Can anybody please guide me to solve the below question:
Problem Statement:
You are given an array A consisting of N integers.
Determine the maximum possible MEX of sequence B where the ith element Bi = (Ai xor C), where C is any constant non-negative integer.
Note: Mex of a sequence of numbers is the minimum non-negative number that is not present in the sequence as an element. For example, MEX([4,0,1,1]) = 2 and MEX([1,2])=0
Example:
Input : N = 4 , A = [2,3,4,5]
Output : 2
Explanation:
Taking the value of C=1, the obtained sequence becomes B=[3,2,5,4]. Here the MEX of the sequence is 0.
Taking the value of C=2, the obtained sequence becomes B=[0,1,6,7]. Here the MEX of the sequence is 2.
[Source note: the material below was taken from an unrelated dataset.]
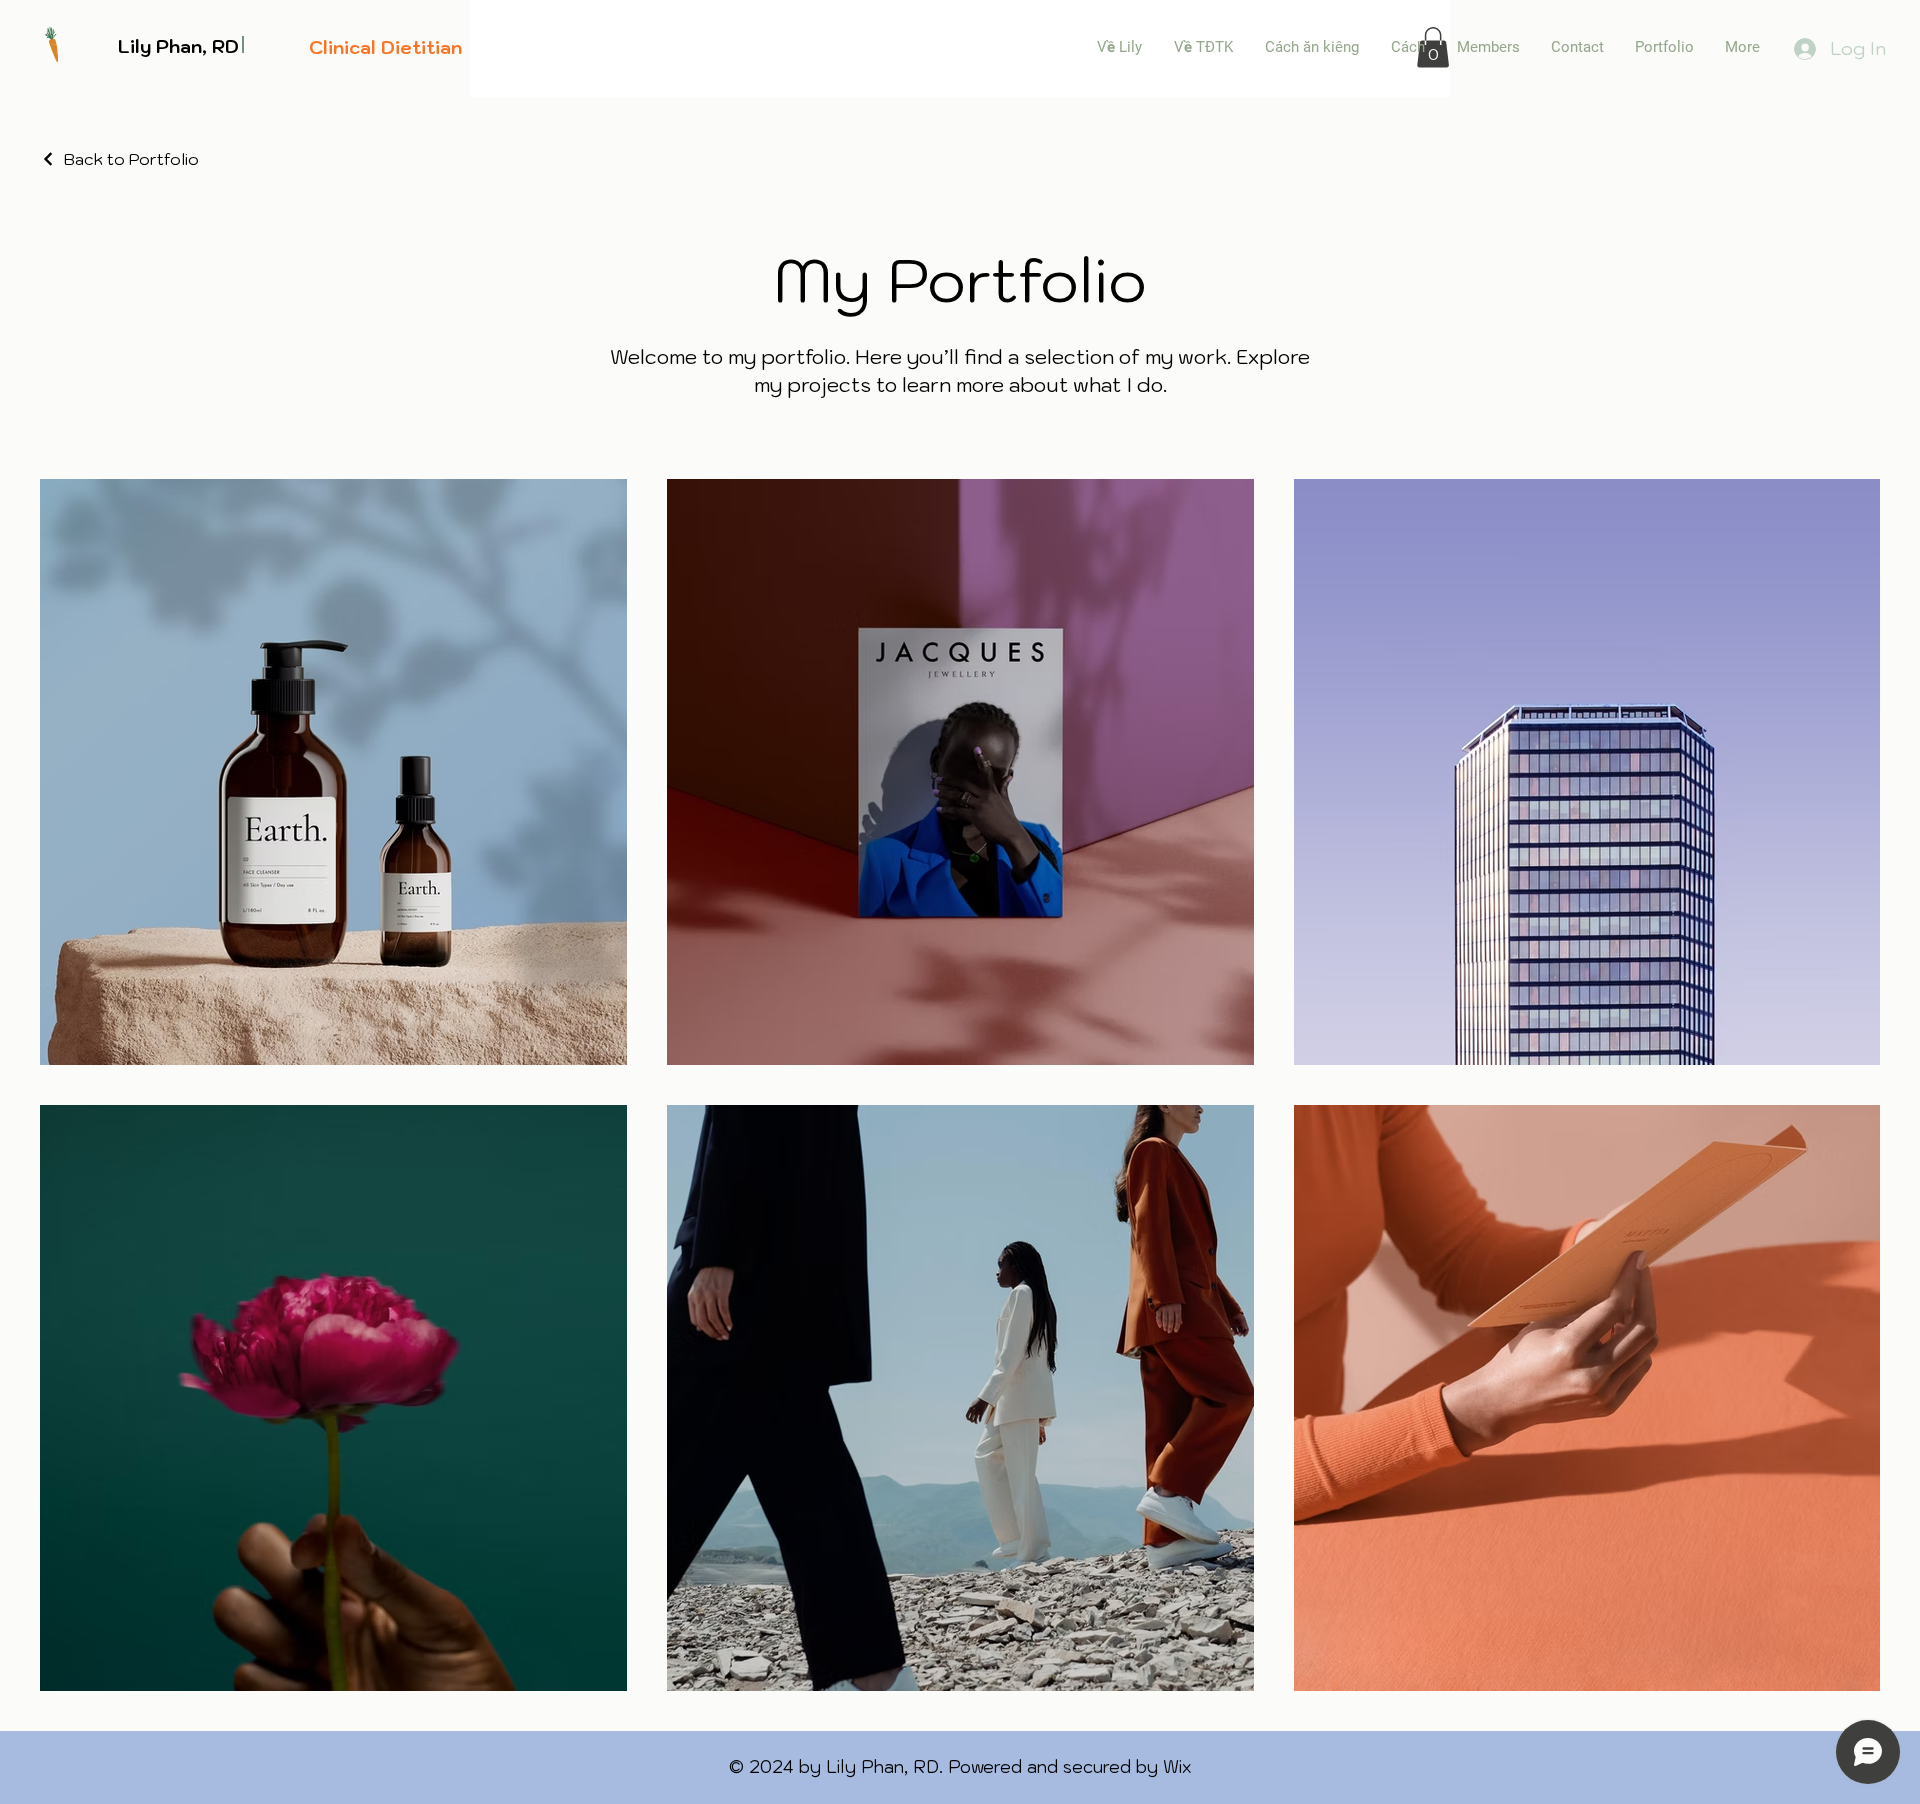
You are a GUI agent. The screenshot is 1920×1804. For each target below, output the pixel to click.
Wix (1177, 1767)
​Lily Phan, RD (178, 46)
Taking the value of C=3, the obtained sequence becomes B=[1,0,7,6]. Here the MEX of the sequence is 2.
Taking the value of C=4, the obtained sequence becomes B=[1,0,7,6]. Here the MEX of the sequence is 2.
Similarly, you can calculate MEX for other C as well.
The maximum MEX you can get from all the sequences is 2 from the sequence where C=[2,3,4,… etc] as the numbers 0 and 1 are present in this sequence.
How do i decide the value of C optimally ? Any suggestion ?